– Сей секрет будет раскрыт, – спокойно сказал Барон Эрроганц. – Ибо нет преграды для мужа, чей ум остр как клинок, а кошель наполнен золотом. Я предлагаю твоему властелину разгадку тайны Хельварана, и клянусь честью: если решение не удовлетворит его, золото вернётся в его сундук нетронутым. – Барон Эрроганц некоторое время рассматривал тлеющий кончик фитиля в лампе. Он глянул через окно. Там совсем стемнело, и возница топлатся у кареты в замешательстве, не решаясь без приказа разжечь наружный фонарь кареты.

–– Сердцем ли речёшь, иль языком треплешь? – Голос Чурого дрогнул. – Волхвы премудрые, и те сдались, а ты – один – дерзаешь? Не лжёшь ли?

– Клянусь златом моих подвалов, не стал бы я маяться в этой богом забытой дыре, не имей я здесь интереса! – Скучным голосом промолвил барон Эрроганц. – Ты всерьёз полагаешь, что я пустился в этот опасный путь ради созерцания твоей морды, поросшей, как болото мхом, и этих жалких чахлых деревьев? – Барон Эрроганц махнул в сторону тёмной чащи. – Повторяю в последний раз – называй свою цену.

Чурый перевёл дыхание.

– Слово державное несу: за разгадку тайны тёмной положили злата гору – полсотни! – Он замолчал, потом добавил: – Иному на век хватит!

Барон Эрроганц рассматривал кончик фитиля. Нечто, вроде этого, он и предполагал. Его обуяла холодная ярость. С какими ничтожествами приходится иметь дело!

– Ты это серьёзно? Не лжёшь ли? – Он со злорадством спародировал Чурого.

Чурый глянул на барона. В неровном свете лампы лицо купца казалось белой головой хищной птицы.

– Быть тому. Да смотри, коли дело криво выйдет – несдобровать тебе!

– Это заклятье – не бродячая девка, чтобы переходить из рук в руки! Оно должно принадлежать лишь одной короне, – спокойно сказал Эрроганц. – Два дня даю вашим чернильным душам на проверку. Но если к третьему утру не увижу платы – пергамент будет в руках иного монарха. Ты внемлешь моим словам?

– А какова порука нам, что ты, злато взявши, не продашь ту грамоту иным царям? – Чурый восхитился собственной проницательностью.

– В делах, где замешано золото, я честен, как аргосская весталка, – отрезал барон.

Чурый кивнул.

– Ладно. Пусть будет по-твоему…

– По-моему?

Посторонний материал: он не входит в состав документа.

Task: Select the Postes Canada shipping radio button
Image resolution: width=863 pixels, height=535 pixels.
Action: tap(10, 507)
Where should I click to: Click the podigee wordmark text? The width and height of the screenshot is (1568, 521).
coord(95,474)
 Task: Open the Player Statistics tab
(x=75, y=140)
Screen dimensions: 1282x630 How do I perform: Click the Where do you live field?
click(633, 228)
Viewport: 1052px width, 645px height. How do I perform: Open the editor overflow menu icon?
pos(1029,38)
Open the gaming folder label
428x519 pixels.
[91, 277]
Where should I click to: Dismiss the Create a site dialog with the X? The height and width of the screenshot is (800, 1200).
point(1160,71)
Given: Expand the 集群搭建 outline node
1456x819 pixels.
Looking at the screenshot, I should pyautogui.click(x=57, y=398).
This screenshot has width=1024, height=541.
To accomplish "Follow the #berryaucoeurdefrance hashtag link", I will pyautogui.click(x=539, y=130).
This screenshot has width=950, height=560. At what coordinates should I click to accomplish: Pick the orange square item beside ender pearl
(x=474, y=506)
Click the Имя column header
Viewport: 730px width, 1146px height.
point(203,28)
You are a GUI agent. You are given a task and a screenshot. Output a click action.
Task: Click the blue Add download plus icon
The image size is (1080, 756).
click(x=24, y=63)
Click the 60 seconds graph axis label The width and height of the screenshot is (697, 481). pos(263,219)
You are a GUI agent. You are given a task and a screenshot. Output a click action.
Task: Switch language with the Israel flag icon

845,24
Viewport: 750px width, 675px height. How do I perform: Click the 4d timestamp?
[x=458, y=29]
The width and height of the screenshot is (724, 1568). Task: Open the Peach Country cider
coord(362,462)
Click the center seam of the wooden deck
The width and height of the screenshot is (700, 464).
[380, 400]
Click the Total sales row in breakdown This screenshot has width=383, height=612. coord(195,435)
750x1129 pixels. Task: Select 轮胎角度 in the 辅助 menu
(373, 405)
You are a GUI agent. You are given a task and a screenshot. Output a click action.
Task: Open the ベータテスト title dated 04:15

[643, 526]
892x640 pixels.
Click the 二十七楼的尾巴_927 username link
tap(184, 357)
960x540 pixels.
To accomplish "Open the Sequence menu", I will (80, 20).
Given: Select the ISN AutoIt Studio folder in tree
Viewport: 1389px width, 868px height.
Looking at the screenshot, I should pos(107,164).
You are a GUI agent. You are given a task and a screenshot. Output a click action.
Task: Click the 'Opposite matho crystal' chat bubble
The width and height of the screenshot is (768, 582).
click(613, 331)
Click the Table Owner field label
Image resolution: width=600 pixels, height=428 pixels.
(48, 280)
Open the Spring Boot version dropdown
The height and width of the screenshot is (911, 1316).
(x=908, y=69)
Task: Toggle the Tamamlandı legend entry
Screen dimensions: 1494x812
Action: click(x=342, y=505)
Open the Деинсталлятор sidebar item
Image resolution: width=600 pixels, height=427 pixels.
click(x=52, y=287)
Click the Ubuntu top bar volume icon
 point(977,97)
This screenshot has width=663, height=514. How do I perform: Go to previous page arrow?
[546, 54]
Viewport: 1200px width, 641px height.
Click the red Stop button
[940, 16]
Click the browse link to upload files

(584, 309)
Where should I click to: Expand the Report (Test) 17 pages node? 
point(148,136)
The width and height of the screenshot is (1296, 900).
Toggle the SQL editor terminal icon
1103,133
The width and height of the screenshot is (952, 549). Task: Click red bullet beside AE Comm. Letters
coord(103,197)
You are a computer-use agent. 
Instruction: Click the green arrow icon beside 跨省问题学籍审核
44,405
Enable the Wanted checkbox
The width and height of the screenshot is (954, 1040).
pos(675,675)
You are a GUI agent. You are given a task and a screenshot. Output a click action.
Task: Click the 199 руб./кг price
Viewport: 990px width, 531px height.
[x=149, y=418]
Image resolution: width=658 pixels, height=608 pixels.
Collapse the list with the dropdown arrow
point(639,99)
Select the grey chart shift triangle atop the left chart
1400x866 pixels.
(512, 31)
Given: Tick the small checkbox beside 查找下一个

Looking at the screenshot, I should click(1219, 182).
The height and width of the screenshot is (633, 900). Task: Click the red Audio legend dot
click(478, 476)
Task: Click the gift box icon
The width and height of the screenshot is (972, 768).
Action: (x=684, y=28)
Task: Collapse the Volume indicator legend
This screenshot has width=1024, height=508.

Неушто? Как я понял, вы предлагаете пятьдесят монет золотом? Ты дерзко шутишь! – Барон Эрроганц чуть повысил голос. – Позволь кое-что сказать тебе, мой щедрый друг… – Эрроганц сделал паузу. Его полузакрытые глаза некоторое время изучали лицо Чурого, освещаемое светом лампы. – Мой гонец уже шепнул на ухо заокеанскому владыке о сём заклинании – и тот, не моргнув глазом, сразу назвал приемлемую цену. Без затей он предложил шесть сотен золотых. Ты расслышал? Шесть. Сотен.

Чурый застыл.

– Шесть сотен златниц?! – прошептал он. – Да за это целый град из дани навечно выкупить можно!

– Ты так думаешь? – холодным тоном спросил Барон Эрроганц. Его поза и голос подчёркивали презрение. – Но заморские правители так не думают. – Он замолчал, глядя на огонь лампы. – Что ж, прекрасно, будем считать, что сделка не состоялась. – Отодвинув занавеску на окне, он приказал Акатлю: – Домой!

Чурый вытер вспотевшие ладони о край плаща.

– Не сыскать столько злата у хана моего, хоть всю Орду перетряси! – хрипло сказал он.

– Не сыскать? Неужто вы так бедны? – Барон Эрроганц раздавил насекомое, пригревшееся на стекле лампы. – Жаль. Хотя слова какого-то гонца и не стоят моего внимания. И, пусть краснокожие мне противнее тартарской саранчи – дело есть дело, и тянуть его не стану. Семь сотен полновесным золотом – и через три луны ваши колдуны получат разгадку Хельварана.

– Ой, не гневись! Руки у меня коротки – как смею я казну без ханского слова растрясти? – Забормотал было Чурый, но барон Эрроганц перебил его.